[Pixel coordinate grounding data]
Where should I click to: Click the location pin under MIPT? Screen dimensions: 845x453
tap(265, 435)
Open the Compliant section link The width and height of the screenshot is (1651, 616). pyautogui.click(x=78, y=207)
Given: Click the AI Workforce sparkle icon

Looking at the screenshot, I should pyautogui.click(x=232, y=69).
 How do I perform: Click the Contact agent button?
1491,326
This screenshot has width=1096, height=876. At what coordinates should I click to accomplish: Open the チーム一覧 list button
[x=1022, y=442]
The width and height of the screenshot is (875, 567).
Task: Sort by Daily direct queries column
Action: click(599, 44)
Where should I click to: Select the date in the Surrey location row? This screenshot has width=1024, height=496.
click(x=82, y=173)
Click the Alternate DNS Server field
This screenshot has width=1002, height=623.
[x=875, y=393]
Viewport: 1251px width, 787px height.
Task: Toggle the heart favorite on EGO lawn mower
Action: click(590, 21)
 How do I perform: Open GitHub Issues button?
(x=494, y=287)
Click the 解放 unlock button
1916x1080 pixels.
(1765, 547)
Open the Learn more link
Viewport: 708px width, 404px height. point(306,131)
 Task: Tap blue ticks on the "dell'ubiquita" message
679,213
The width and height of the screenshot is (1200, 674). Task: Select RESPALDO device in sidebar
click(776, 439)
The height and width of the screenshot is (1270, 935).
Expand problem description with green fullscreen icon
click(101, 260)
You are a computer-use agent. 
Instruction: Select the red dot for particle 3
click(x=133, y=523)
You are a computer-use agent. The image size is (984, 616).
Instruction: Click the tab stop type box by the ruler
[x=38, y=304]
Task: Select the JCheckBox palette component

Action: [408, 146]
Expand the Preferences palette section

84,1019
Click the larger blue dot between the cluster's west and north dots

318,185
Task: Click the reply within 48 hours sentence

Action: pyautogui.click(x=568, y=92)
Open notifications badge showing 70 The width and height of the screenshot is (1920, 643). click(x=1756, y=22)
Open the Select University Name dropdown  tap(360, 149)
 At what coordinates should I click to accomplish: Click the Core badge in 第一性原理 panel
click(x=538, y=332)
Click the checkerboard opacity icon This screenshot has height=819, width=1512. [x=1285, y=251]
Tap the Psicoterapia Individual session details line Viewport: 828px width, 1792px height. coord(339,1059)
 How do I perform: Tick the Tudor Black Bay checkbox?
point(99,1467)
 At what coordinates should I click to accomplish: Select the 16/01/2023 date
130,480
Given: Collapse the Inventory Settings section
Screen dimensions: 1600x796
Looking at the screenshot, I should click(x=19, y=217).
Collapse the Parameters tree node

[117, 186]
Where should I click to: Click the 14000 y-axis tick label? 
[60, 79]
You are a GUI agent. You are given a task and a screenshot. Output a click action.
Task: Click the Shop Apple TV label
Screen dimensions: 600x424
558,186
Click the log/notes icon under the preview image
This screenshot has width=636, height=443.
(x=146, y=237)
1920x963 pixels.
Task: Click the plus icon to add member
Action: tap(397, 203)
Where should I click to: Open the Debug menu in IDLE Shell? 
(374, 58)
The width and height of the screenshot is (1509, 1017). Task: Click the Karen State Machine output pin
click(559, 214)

About this task — All the records, from start to finish, are to be repeated exactly.

Task output —
Where should I click to: Click the location pin under MIPT? Screen dimensions: 845x453
tap(265, 435)
Open the Compliant section link The width and height of the screenshot is (1651, 616). pyautogui.click(x=78, y=207)
Given: Click the AI Workforce sparkle icon

Looking at the screenshot, I should pyautogui.click(x=232, y=69).
 How do I perform: Click the Contact agent button?
1491,326
This screenshot has width=1096, height=876. At what coordinates should I click to accomplish: Open the チーム一覧 list button
[x=1022, y=442]
The width and height of the screenshot is (875, 567).
Task: Sort by Daily direct queries column
Action: click(599, 44)
Where should I click to: Select the date in the Surrey location row? This screenshot has width=1024, height=496.
click(x=82, y=173)
Click the Alternate DNS Server field
This screenshot has width=1002, height=623.
[x=875, y=393]
Viewport: 1251px width, 787px height.
Task: Toggle the heart favorite on EGO lawn mower
Action: click(590, 21)
 How do I perform: Open GitHub Issues button?
(x=494, y=287)
Click the 解放 unlock button
1916x1080 pixels.
(1765, 547)
Open the Learn more link
Viewport: 708px width, 404px height. point(306,131)
 Task: Tap blue ticks on the "dell'ubiquita" message
679,213
The width and height of the screenshot is (1200, 674). Task: Select RESPALDO device in sidebar
click(776, 439)
The height and width of the screenshot is (1270, 935).
Expand problem description with green fullscreen icon
click(101, 260)
You are a computer-use agent. 
Instruction: Select the red dot for particle 3
click(x=133, y=523)
You are a computer-use agent. The image size is (984, 616).
Instruction: Click the tab stop type box by the ruler
[x=38, y=304]
Task: Select the JCheckBox palette component

Action: [408, 146]
Expand the Preferences palette section

84,1019
Click the larger blue dot between the cluster's west and north dots

318,185
Task: Click the reply within 48 hours sentence

Action: pyautogui.click(x=568, y=92)
Open notifications badge showing 70 The width and height of the screenshot is (1920, 643). click(x=1756, y=22)
Open the Select University Name dropdown  tap(360, 149)
 At what coordinates should I click to accomplish: Click the Core badge in 第一性原理 panel
click(x=538, y=332)
Click the checkerboard opacity icon This screenshot has height=819, width=1512. [x=1285, y=251]
Tap the Psicoterapia Individual session details line Viewport: 828px width, 1792px height. coord(339,1059)
 How do I perform: Tick the Tudor Black Bay checkbox?
point(99,1467)
 At what coordinates should I click to accomplish: Select the 16/01/2023 date
130,480
Given: Collapse the Inventory Settings section
Screen dimensions: 1600x796
Looking at the screenshot, I should click(x=19, y=217).
Collapse the Parameters tree node

[117, 186]
Where should I click to: Click the 14000 y-axis tick label? 
[60, 79]
You are a GUI agent. You are given a task and a screenshot. Output a click action.
Task: Click the Shop Apple TV label
Screen dimensions: 600x424
558,186
Click the log/notes icon under the preview image
This screenshot has width=636, height=443.
(x=146, y=237)
1920x963 pixels.
Task: Click the plus icon to add member
Action: tap(397, 203)
Where should I click to: Open the Debug menu in IDLE Shell? 
(374, 58)
The width and height of the screenshot is (1509, 1017). Task: Click the Karen State Machine output pin
click(559, 214)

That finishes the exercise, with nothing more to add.